Integrations

•10 min read

How to write an integration spec a vendor cannot misinterpret

A practitioner template for integration specs that force decisions before code is written — idempotency, retry semantics, payload contracts, error taxonomy, and the observability hooks that make partner blame games short.

Author: By DevLume
Published: Published 22 May 2026

Key takeaways

Most integration disputes are not technical disagreements but ambiguity in writing — the IETF's idempotency-key draft exists precisely because retry behaviour was the most-disputed surface between API vendors and their integrators (IETF httpapi-idempotency-key-header).

Specify error semantics in RFC 9457 Problem Details format. It is the current IETF standard for machine-readable error bodies and replaces the older RFC 7807 (RFC 9457).

State the retry budget, backoff curve, and jitter strategy explicitly. AWS's published guidance is "binary exponential backoff with jitter" — copy that wording into the spec so the vendor cannot debate it later (AWS Architecture Blog).
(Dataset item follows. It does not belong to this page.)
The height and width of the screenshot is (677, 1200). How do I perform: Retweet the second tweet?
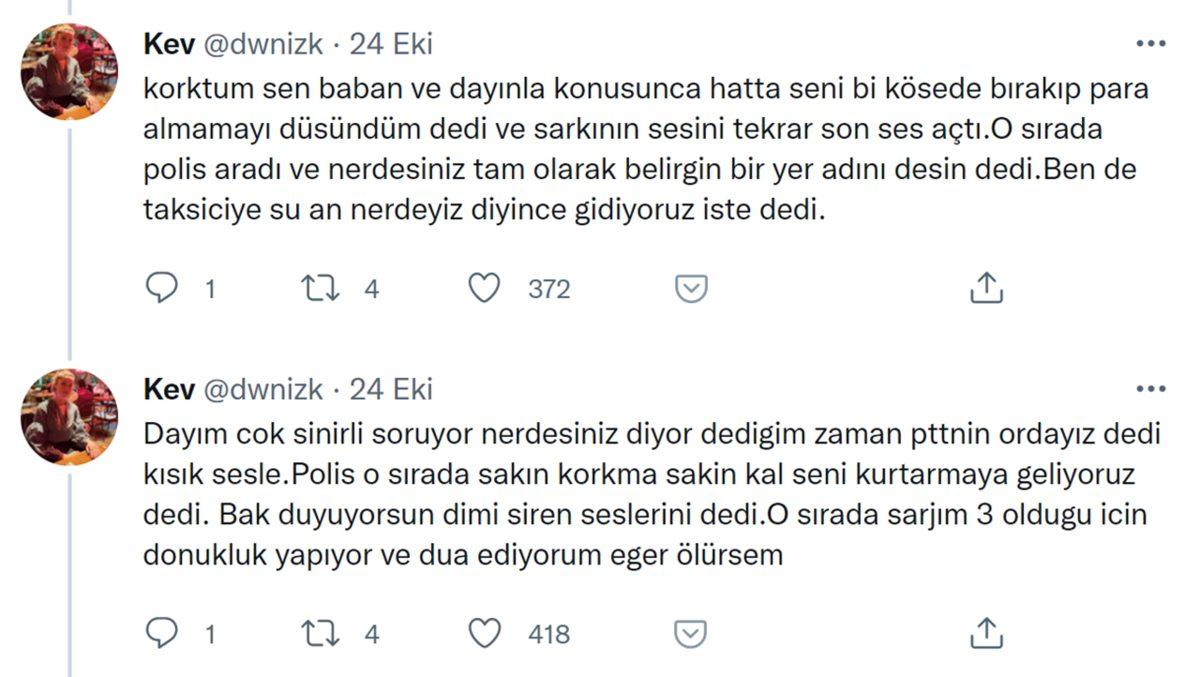click(x=318, y=632)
Use the OpenAPI 3.1 schema as the payload contract source of truth, not prose. Prose is where misinterpretation lives (OpenAPI Specification 3.1).
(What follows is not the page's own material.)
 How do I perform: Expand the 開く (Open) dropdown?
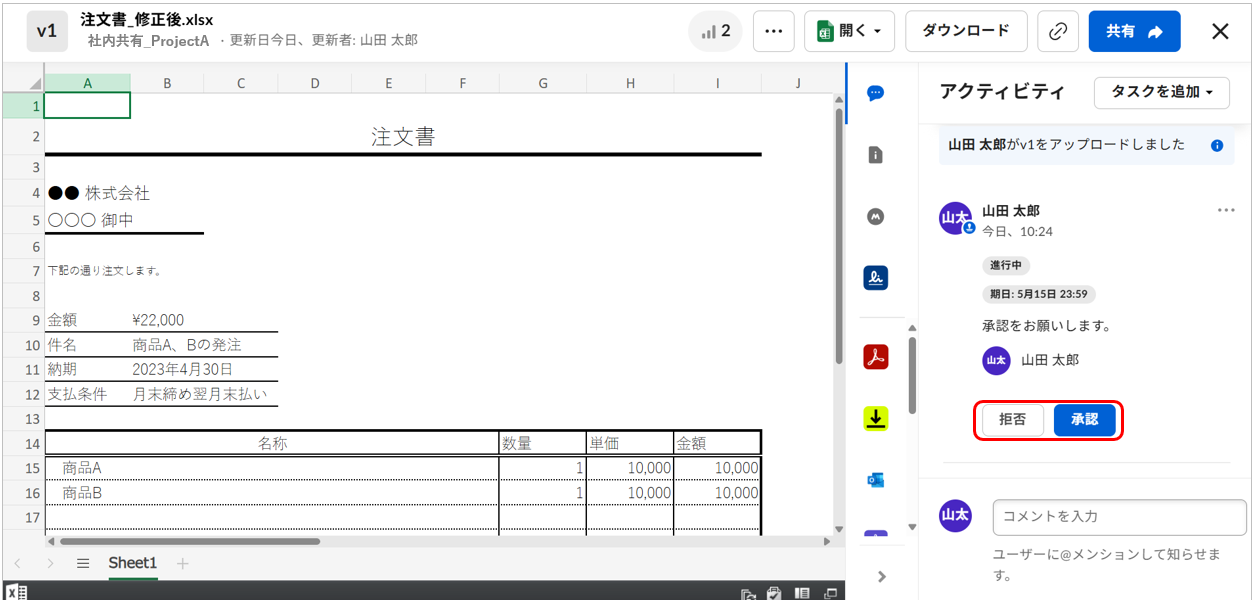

Make observability part of the contract: correlation header name, log retention, and the dashboard URL the vendor will share with you during incidents. If it is not in the spec, you will not have it at 2 a.m.

TL;DR

A useful integration specification template — one that a vendor cannot reasonably misinterpret — shares a small number of properties. They define the request and response payloads as OpenAPI schemas, not as paragraphs. They name an idempotency-key header and state — in one sentence — what the server must do when it sees a duplicate. They publish the retry budget, the backoff curve, and the jitter strategy as numbers the vendor can program against. Error bodies follow RFC 9457 Problem Details. Authentication, rate limits, and webhook signing each get their own dated subsection with a worked example. And critically, the spec assigns a named owner on both sides and a single source-of-truth URL — usually a Git repository with a versioned openapi.yaml — so that "what does the spec say" is never an opinion. The rest of this piece is a section-by-section template you can adapt, with the questions to force decisions out of a vendor before any code is written.

Why ambiguity is the bug

The first time a B2B integration project goes badly, the post-mortem language is almost always wrong. Engineers say "the vendor's API was buggy." Vendors say "the integrator misused the API." Both are usually describing the same artefact: a spec that did not commit to a behaviour, and two teams that filled the gap with different defaults.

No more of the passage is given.